■ **Working data**:

──────────────────────────────

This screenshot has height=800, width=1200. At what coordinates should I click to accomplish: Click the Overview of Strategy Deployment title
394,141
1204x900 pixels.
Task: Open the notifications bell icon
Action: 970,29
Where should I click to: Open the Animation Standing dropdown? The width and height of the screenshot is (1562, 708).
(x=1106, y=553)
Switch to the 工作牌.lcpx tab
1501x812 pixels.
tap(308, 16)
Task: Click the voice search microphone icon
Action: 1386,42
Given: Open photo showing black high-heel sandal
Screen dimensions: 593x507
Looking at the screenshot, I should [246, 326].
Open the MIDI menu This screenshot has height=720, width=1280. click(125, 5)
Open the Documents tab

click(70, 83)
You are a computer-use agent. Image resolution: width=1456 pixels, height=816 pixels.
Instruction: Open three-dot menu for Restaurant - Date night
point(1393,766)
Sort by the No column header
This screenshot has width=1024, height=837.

──────────────────────────────

■ **Instructions to follow**: Rewrite all of the lines above, changing "This screenshot" to "This image" wherever it occurs and leaving everything else unchanged.

■ **Result of this exercise**:
This image has height=800, width=1200. At what coordinates should I click to accomplish: Click the Overview of Strategy Deployment title
394,141
1204x900 pixels.
Task: Open the notifications bell icon
Action: 970,29
Where should I click to: Open the Animation Standing dropdown? The width and height of the screenshot is (1562, 708).
(x=1106, y=553)
Switch to the 工作牌.lcpx tab
1501x812 pixels.
tap(308, 16)
Task: Click the voice search microphone icon
Action: 1386,42
Given: Open photo showing black high-heel sandal
Screen dimensions: 593x507
Looking at the screenshot, I should [246, 326].
Open the MIDI menu This image has height=720, width=1280. click(125, 5)
Open the Documents tab

click(70, 83)
You are a computer-use agent. Image resolution: width=1456 pixels, height=816 pixels.
Instruction: Open three-dot menu for Restaurant - Date night
point(1393,766)
Sort by the No column header
This image has width=1024, height=837.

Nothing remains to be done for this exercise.